On February 22, 2023, the Supreme Court of the United States weighed in on a bankruptcy case involving fraud. The court ruled that debtors whose debts were incurred by fraud may not have such debts discharged even if the debtor did not participate in or even have knowledge of the fraud. 

In the case of Bartenwerfer v. Buckley, Mr. and Mrs Bartenwerfer (who were not yet married at the time) sold a remodeled home to Mr. Buckley. Mr. Bartenwerfer was in charge of remodeling the home, and his wife was uninvolved. To sell the home, the Bartenwerfers attested that they had disclosed all material facts regarding the condition of the home to Mr. Buckley. Buckley, however, discovered several defects in the home that were not disclosed by the Bartenwerfers. Buckley sued the Bartenwerfers, bringing claims for breach of contract, negligence, and nondisclosure of material facts. A jury found in favor of Buckley, awarding him $200,000.

The Bartenwerfers filed for Chapter 7 bankruptcy, and Buckley filed an adversary complaint alleging that the debt was nondischargeable under 11 U.S.C. § 523(a)(2)(A). The bankruptcy court agreed with Buckley. The bankruptcy court ruled that Bartenwerfer had knowingly concealed certain defects within the home, and his fraudulent intent could be imputed to his wife because they had a partnership to sell the home.

SOURCE DATA »

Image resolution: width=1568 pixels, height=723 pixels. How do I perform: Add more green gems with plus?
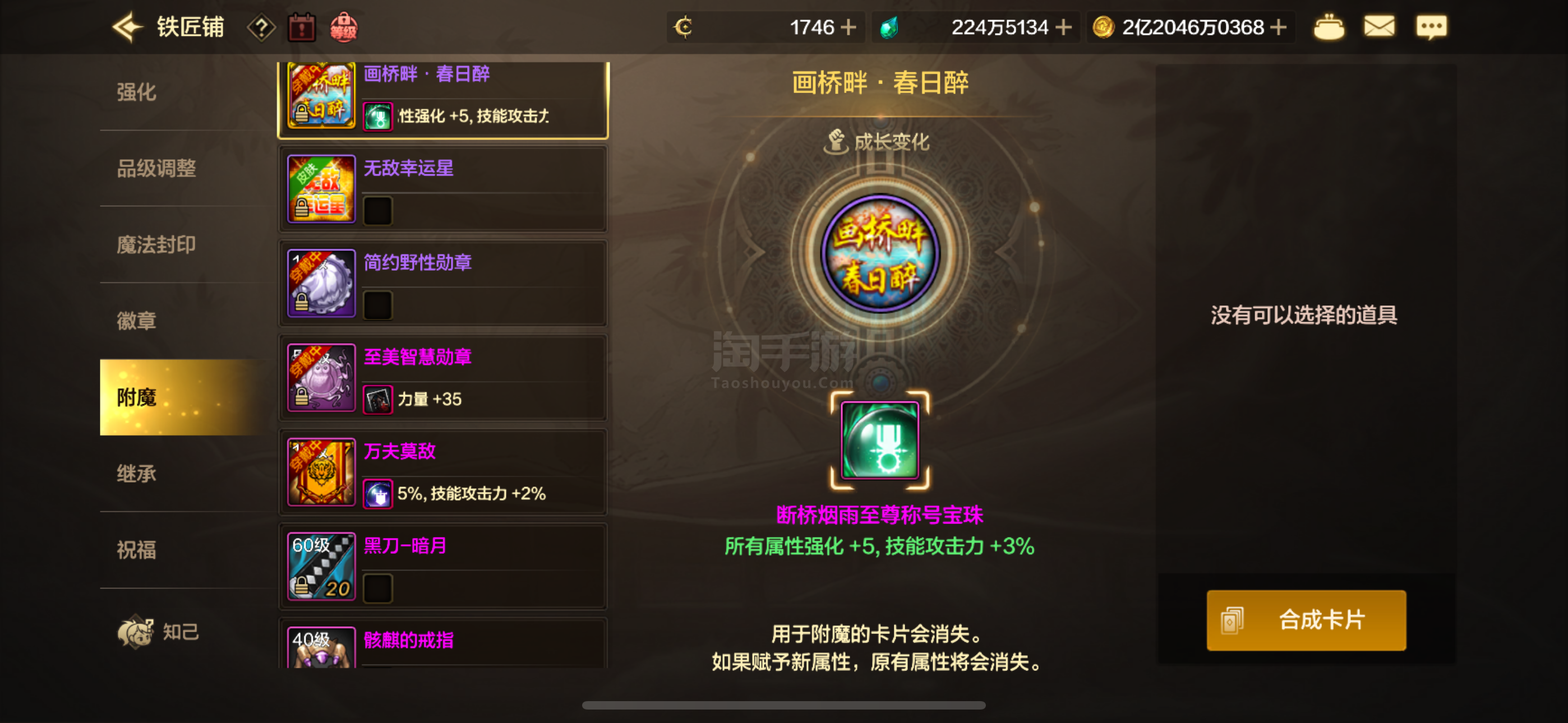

THE TASKS »
- A) In the bankruptcy fraud text, which claims did Buckley bring when he sued the Bartenwerfers?
- B) Can you condense the paragraph of the bankruptcy fraud text that begins "In the case of Bartenwerfer v. Buckley" into a short bulleted list that keeps its main facts?
- C) Transcribe the part of the bankruptcy fraud text that opens with the words containing "The Bartenwerfers filed" and closes with "sell the home.".

THE SOLUTIONS »
- A)
- Breach of contract
- Negligence
- Nondisclosure of material facts

- B)
- Mr. and Mrs. Bartenwerfer, not yet married then, sold a remodeled home to Mr. Buckley.
- Mr. Bartenwerfer ran the remodeling, and his wife was not involved.
- For the sale, they attested that they had disclosed all material facts about the home's condition.
- Buckley later found several undisclosed defects.
- He sued for breach of contract, negligence, and nondisclosure of material facts.
- A jury found for Buckley and awarded him $200,000.

- C)
The Bartenwerfers filed for Chapter 7 bankruptcy, and Buckley filed an adversary complaint alleging that the debt was nondischargeable under 11 U.S.C. § 523(a)(2)(A). The bankruptcy court agreed with Buckley. The bankruptcy court ruled that Bartenwerfer had knowingly concealed certain defects within the home, and his fraudulent intent could be imputed to his wife because they had a partnership to sell the home.